● **PROVIDED TEXT**:
::::

Circle of Word: Mambe, Ambil, and Indigenous Dialogue
Quick Summary
The Circle of the Word is a foundational Indigenous practice where clarity, responsibility, and community are cultivated through disciplined dialogue. Supported by mambe and ambil, it is the structure that allows ayahuasca insights to be spoken, integrated, and lived. Without the Circle of the Word, ceremony risks becoming experience without responsibility.
What Is the Circle of the Word?
The Circle of the Word is not a sharing circle, group therapy, or a space for emotional release. It is an Indigenous practice of governance, education, and ethical formation preserved by peoples of the Colombian Amazon and neighboring regions.
In this space, word is not casual expression. Word is action. Speech carries consequence. Listening is a responsibility. Silence is preparation.
The Circle of the Word is where community decisions are made, conflicts are addressed, teachings are transmitted, and life is brought back into balance. It is the social and ethical container that gives meaning to medicines such as mambe, ambil, and yagé.
This is why, at Camino al Sol, the Circle of the Word is central to how we approach ayahuasca retreats in Colombia. Ceremony alone opens perception. Dialogue is what turns insight into life.

Why the Word Comes Before the Medicine
In many Indigenous cosmologies, creation itself begins with word. Speech shapes reality. Repeated words become law.
This is why elders insist that medicine does not come first. Word does.
Plants amplify what already exists. Confusion becomes louder. Clarity becomes deeper. The Circle of the Word exists to cultivate coherence before powerful openings take place.
Without this preparation, ayahuasca can reveal truths that the person has no structure to hold. With it, insight becomes direction rather than overwhelm.

::::

● **RECORD EXCERPTS**:
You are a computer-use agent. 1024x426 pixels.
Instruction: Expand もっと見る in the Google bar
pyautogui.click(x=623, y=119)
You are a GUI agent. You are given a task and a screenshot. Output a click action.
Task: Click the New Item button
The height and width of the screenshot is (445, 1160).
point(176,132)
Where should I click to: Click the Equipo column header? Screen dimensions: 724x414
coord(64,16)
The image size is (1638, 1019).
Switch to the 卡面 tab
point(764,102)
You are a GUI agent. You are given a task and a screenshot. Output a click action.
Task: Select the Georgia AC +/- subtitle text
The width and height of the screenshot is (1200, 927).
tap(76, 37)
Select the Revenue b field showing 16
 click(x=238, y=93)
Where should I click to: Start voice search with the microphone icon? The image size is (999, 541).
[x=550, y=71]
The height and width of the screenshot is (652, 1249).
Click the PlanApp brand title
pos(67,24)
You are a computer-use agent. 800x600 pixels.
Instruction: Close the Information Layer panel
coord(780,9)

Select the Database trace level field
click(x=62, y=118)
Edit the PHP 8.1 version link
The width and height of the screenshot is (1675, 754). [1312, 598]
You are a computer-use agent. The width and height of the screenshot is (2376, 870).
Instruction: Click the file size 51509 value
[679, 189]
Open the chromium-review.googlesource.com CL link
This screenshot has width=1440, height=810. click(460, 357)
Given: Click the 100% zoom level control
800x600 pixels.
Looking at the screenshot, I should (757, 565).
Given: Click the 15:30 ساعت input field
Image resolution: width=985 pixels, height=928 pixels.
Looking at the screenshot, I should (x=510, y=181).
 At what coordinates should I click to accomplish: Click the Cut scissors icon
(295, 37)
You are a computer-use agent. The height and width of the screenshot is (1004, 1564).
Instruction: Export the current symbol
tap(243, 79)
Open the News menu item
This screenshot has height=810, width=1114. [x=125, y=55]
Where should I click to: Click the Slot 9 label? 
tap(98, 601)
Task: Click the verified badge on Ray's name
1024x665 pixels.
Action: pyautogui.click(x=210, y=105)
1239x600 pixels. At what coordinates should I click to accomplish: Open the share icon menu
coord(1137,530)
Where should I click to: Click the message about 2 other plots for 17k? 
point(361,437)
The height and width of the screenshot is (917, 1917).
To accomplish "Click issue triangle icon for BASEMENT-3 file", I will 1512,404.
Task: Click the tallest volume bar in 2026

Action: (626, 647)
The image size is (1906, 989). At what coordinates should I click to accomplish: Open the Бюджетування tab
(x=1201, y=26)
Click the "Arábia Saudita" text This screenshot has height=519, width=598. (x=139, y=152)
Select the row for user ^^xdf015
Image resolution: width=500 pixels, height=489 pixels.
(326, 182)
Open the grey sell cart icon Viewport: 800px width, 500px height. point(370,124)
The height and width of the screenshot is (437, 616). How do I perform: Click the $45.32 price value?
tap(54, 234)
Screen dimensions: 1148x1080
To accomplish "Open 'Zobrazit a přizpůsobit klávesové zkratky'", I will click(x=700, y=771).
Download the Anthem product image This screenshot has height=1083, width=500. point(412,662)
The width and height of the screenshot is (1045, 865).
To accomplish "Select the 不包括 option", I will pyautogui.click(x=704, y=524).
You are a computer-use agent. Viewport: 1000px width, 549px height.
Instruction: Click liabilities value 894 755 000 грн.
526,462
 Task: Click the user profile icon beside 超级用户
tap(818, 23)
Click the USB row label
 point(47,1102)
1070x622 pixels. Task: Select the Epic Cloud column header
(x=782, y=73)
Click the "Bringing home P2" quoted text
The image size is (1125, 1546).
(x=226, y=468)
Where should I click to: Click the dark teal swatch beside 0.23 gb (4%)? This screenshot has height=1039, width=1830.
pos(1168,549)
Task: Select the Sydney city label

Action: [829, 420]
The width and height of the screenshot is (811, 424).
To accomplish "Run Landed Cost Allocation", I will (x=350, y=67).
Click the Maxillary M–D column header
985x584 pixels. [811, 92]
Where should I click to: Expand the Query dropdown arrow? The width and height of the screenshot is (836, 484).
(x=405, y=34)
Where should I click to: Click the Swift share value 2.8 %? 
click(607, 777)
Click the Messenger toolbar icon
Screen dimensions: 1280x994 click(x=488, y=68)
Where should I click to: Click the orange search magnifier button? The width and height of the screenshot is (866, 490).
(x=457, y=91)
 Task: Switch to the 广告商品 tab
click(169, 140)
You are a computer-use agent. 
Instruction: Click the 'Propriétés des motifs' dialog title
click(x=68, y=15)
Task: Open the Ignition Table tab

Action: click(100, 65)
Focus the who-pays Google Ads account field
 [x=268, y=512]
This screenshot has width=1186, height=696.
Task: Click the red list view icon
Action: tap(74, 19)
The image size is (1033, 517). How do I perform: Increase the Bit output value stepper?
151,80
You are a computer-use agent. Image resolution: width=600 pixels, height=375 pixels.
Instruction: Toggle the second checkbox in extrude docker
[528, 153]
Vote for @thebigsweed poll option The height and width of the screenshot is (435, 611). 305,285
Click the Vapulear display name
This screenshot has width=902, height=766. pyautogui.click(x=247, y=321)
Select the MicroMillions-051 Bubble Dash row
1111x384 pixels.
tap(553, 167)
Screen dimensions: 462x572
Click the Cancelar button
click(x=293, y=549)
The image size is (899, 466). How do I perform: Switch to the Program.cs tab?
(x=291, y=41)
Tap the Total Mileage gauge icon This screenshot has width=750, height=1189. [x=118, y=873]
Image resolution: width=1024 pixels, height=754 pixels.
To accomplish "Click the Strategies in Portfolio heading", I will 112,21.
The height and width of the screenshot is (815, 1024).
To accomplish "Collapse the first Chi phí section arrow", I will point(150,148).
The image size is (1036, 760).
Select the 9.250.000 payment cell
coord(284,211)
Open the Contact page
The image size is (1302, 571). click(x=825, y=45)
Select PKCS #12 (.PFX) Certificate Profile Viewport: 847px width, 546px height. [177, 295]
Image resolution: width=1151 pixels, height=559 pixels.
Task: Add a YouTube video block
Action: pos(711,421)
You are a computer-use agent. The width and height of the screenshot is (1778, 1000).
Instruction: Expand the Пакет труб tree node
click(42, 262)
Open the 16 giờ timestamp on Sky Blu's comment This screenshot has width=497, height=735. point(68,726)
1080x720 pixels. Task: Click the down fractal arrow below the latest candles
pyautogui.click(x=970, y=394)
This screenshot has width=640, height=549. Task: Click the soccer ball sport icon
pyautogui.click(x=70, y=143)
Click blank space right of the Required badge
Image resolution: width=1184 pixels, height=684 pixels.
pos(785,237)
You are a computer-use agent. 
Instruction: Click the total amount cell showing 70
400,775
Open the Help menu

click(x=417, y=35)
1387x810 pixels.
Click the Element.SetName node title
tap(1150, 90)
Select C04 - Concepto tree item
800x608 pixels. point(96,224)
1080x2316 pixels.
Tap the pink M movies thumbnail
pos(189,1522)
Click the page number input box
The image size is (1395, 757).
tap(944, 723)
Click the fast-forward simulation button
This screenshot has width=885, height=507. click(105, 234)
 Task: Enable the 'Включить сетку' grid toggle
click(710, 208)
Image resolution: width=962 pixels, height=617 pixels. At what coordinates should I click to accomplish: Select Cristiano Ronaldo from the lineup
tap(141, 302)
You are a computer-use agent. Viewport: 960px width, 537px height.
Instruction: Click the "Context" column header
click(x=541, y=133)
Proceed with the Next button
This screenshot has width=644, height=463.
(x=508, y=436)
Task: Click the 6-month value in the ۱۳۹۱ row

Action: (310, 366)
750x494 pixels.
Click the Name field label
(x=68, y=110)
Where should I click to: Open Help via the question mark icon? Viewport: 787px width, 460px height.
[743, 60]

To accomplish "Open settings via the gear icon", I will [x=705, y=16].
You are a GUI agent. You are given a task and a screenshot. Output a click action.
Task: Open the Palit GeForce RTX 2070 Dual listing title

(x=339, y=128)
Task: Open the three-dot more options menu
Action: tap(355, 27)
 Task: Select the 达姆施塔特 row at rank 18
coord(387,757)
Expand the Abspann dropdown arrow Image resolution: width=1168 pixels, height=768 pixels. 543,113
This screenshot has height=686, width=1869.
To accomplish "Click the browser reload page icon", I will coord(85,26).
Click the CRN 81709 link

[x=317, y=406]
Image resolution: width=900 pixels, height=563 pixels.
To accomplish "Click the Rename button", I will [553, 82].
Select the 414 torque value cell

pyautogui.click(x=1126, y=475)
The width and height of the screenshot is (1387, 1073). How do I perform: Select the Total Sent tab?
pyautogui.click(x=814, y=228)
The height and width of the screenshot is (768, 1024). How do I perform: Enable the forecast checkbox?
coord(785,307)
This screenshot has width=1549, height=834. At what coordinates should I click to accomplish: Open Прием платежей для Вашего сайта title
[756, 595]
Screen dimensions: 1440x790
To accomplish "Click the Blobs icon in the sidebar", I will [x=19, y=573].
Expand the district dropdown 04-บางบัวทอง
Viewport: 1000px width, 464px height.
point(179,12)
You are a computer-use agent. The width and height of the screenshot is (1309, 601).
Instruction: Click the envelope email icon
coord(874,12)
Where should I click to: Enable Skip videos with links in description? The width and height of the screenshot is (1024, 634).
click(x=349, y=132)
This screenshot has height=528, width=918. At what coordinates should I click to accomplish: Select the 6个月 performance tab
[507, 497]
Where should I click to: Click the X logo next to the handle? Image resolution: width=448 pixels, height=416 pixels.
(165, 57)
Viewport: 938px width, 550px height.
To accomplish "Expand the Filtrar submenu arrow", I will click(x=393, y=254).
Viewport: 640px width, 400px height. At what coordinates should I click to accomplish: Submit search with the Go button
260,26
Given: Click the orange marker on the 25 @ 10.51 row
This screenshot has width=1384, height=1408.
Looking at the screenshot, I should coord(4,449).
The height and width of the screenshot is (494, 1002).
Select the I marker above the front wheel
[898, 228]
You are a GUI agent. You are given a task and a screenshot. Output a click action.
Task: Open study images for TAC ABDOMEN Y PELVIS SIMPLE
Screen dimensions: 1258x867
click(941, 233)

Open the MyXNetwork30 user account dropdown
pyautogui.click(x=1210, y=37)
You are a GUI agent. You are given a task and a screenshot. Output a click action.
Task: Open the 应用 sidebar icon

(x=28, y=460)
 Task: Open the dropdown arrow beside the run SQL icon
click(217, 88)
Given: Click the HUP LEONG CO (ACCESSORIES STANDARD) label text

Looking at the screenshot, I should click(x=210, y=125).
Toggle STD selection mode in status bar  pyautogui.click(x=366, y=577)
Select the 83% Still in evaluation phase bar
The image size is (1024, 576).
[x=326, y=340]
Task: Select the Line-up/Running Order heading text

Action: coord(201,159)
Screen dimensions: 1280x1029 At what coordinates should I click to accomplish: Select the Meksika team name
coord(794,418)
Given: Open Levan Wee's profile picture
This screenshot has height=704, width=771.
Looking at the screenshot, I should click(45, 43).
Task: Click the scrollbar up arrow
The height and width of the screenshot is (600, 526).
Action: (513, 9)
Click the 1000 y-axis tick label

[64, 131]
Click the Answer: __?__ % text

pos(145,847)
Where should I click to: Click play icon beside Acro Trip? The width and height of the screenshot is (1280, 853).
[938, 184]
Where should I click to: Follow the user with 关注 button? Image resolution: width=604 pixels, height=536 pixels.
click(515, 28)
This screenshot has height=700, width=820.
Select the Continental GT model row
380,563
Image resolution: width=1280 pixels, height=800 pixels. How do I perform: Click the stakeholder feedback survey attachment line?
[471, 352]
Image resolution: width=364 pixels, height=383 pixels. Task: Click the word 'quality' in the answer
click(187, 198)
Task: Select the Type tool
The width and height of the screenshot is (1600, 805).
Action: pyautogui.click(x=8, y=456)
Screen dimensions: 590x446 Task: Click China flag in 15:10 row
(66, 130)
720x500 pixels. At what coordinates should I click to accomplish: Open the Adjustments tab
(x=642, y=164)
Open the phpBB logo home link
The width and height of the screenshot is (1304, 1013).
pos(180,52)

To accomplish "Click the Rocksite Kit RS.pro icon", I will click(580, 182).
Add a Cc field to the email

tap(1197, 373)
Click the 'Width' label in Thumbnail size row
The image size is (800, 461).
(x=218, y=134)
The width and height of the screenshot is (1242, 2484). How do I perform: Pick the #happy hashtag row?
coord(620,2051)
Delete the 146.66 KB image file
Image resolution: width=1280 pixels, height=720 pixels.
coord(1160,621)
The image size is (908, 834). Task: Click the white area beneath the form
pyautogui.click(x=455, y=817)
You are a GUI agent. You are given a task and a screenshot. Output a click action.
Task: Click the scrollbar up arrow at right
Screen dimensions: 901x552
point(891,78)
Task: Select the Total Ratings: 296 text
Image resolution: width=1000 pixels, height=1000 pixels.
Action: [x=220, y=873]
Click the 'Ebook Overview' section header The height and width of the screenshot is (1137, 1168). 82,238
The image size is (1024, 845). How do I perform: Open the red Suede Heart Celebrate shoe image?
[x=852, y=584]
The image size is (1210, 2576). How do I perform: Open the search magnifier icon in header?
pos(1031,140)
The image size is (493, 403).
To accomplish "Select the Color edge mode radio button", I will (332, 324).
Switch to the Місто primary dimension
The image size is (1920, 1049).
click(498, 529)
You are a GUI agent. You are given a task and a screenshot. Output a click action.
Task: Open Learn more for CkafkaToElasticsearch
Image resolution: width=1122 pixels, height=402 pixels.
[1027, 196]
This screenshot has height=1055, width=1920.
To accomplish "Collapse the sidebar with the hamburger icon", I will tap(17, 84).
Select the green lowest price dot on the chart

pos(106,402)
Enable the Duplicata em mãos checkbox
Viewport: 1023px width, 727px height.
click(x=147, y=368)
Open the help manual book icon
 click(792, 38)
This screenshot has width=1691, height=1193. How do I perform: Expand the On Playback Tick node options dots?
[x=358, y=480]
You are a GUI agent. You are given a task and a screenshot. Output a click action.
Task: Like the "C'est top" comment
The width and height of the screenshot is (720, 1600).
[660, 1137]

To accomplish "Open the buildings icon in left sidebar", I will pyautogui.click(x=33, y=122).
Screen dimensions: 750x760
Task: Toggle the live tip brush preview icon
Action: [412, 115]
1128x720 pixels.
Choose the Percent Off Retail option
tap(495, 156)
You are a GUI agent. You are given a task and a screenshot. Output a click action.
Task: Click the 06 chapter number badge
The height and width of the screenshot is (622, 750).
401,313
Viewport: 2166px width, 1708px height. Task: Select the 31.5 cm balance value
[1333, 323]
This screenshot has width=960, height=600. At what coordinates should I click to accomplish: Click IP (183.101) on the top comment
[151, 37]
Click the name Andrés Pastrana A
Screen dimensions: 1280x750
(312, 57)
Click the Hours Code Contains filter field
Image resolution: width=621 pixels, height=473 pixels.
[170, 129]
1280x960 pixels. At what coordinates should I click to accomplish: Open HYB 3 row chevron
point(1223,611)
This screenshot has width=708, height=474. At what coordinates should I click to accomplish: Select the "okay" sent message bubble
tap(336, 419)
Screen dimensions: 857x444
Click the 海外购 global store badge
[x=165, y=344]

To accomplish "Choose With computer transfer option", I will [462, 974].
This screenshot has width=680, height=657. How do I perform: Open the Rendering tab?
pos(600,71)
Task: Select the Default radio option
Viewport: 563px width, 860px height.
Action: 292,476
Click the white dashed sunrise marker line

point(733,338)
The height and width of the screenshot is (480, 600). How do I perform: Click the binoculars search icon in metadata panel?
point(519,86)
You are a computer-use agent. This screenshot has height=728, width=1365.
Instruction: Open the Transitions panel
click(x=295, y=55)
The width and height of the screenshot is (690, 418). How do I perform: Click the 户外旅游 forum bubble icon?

::::

● **REQUIREMENT 1**:
Do these statements agree with the text on the Circle of the Word? Answer yes or no for each, quoting the deciding words exactly.
(a) The Circle of the Word is a form of group therapy.
(b) Elders hold that the medicine must come before the word.
(c) Plants amplify what is already present.
● **REQUIREMENT 2**: Pick up the text on the Circle of the Word from where it stops and keep writing.
The records have nothing to do with the text on the Circle of the Word.

● **ANSWER 1**:
(a) No: "The Circle of the Word is not a sharing circle, group therapy, or a space for emotional release."
(b) No: "This is why elders insist that medicine does not come first. Word does."
(c) Yes: "Plants amplify what already exists."

● **ANSWER 2**:
The Role of Mambe in the Circle of the Word
Mambe, the sacred coca preparation, supports clarity of thought and sustained listening. It is not intoxicating and not visionary. Its work is subtle and patient.
Within the Circle of the Word, mambe slows the mind, organizes thought, and sharpens attention. It helps people listen fully, remember accurately, and speak without reactivity.
Indigenous elders often describe mambe as “sweetening the word.” Not by making speech pleasant, but by making it precise.
This same principle underlies our work with mambe before and after yagé, especially during preparation and integration spaces connected to ceremony.
Ambil: Giving Weight to the Word
If mambe clarifies thought, ambil grounds it.
Ambil, the sacred tobacco paste, brings the body into the conversation. It anchors speech in responsibility and commitment. In the Circle of the Word, ambil is not used casually. It marks seriousness.
To speak while holding ambil is to say: these words matter, and I will stand behind them with action.
Together, mambe and ambil form an ethical axis. Thought without grounding becomes abstraction. Grounding without clarity becomes rigidity. Balance requires both.
How the Circle of the Word Is Practiced
While details vary by people and territory, the Circle of the Word generally follows shared principles:
- Silence precedes speech
- One person speaks at a time
- Listening is active and accountable
- Words must serve collective well-being
- Speech is followed by action
This is not emotional venting or storytelling for entertainment. It is disciplined dialogue where ego is tempered by community and speech is shaped by responsibility.
Over time, this practice teaches people how to speak truth without violence, listen without defensiveness, and act without fragmentation.
The Circle of the Word and Ayahuasca
Ayahuasca opens perception. It reveals patterns, wounds, and possibilities that are not always visible in ordinary awareness.
But ayahuasca does not teach how to live with what it reveals.
That work belongs to the Circle of the Word.
Before ceremony, the Circle clarifies intention. After ceremony, it translates insight into language, commitment, and daily action. Without this bridge, experiences remain isolated events rather than catalysts for real change.
This is why Camino al Sol emphasizes integration as strongly as ceremony itself, and why we approach ayahuasca ceremony in Colombia as part of a wider, grounded process rather than a standalone event.
Why We Center the Circle of the Word at Camino al Sol
Our work is not about collecting experiences or intensifying sensation. It is about learning how to live differently.
The Circle of the Word allows participants to practice listening, speaking, and committing in ways that extend beyond retreat spaces into family, work, and community life.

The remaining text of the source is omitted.